Quoi ? : Restaurant – Four à bois
Où ? : 39 Rue César Aleman 13007 Marseille
Quand ? : 7/7 midi et soir
Combien ? : Entrées 8-16 € / Salades 19-21 € / Pizzas 18-20 € / Plats 20-25 € / Viandes & poissons grillés 23-45 € / Desserts 7-8 €
Transport ? : Bus 54 Catalans
Des Questions ? : 04 91 59 22 02
Un lien ? : Cliquez-ici

Institution des Catalans depuis 1987, Le Romarin renaît sous la houlette de la famille Paoli et de Diane Giorgetti. Même four à bois, même âme de resto de quartier – mais des nappes fraîches, une cuisine 100 % maison et une pizza marseillaise qui ne triche pas. 

Une histoire de famille

On ne s’improvise pas restaurateur chez les Paoli. Mathieu tient déjà le Oaï rue Sainte, sa sœur Manon pilote quant à elle le Pulp , grand bar à bière du cours Julien épaulée par la Mama. Avec Diane, l’associée « devenue famille », le trio rêvait d’une terrasse et d’un four à bois.

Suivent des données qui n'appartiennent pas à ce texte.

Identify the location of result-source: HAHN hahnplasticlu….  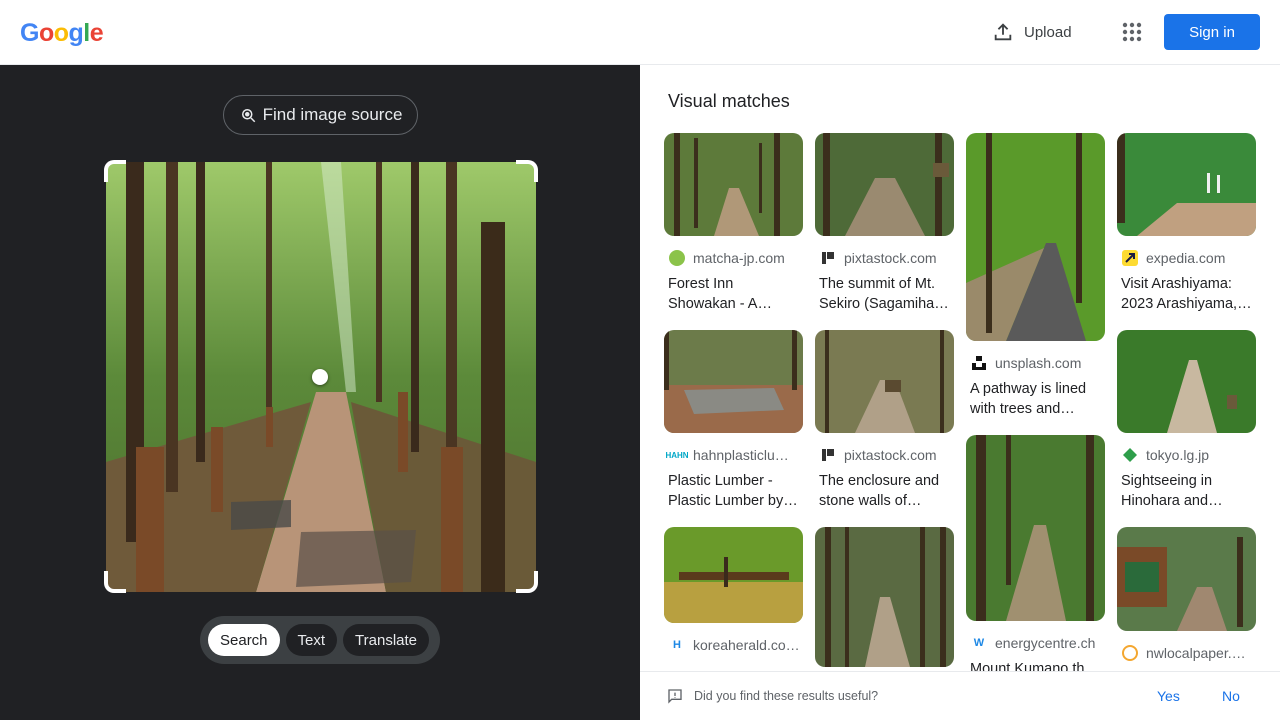
(734, 455).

C’était sans compter Le Romarin, tenu vingt ans durant par Françoise et sa fille Jenny et sur le point de raccrocher.

Les braises du four y crépitent depuis 1987.

La marseillaise, la vraie

Mais, attention ! Ici, on ne dira jamais « pizzeria ». Le Romarin est un restaurant à four à bois où la pizza n’est qu’une facette.

Oubliez la napolitaine à la mode : place à la pizz’ bien marseillaise. Réalisée avec pâton généreux qui excède généralement les 400 grammes, elle donne à croquer une pâte fine et croustillante. Testée et approuvée,  la sacro-sainte moitié-moitié emmental-anchois, ail, origan, gratinée deux minutes.

Autour d’elle à la carte, presque tout passe au four à 400 degrés : parmesane d’aubergine, poisson grillé, os à moelle et surtout les pièces de viande – agneau, bœuf, cochon, andouillette – saisies directement à la braise pour ce parfum fumé inimitable.

Sans oublier le storzapretti corse, les fameuses boulettes de brocciu menthe-épinards rôties dans la tomate au goût de reviens-y.

Du corse dans le verre

Tout sort maison, de la sauce tomate aux frites et à la salade César.

Viande de la boucherie Lerda, primeur qui livre chaque jour, farine italienne : le sourcing ne bluffe pas.

Côté fraîcheur, salade de seiches montée à la rouille et burrata sur son velouté de courgettes. Dans le verre, le clan assume ses racines : Cap Corse Mattei, Casanis « né à Bastia, fabriqué à Marseille », vins corses, cassis et Coteaux d’aix. 

Le Petit Plus : Une terrasse presque vue mer qui ne désemplit pas jusqu’à tard le soir.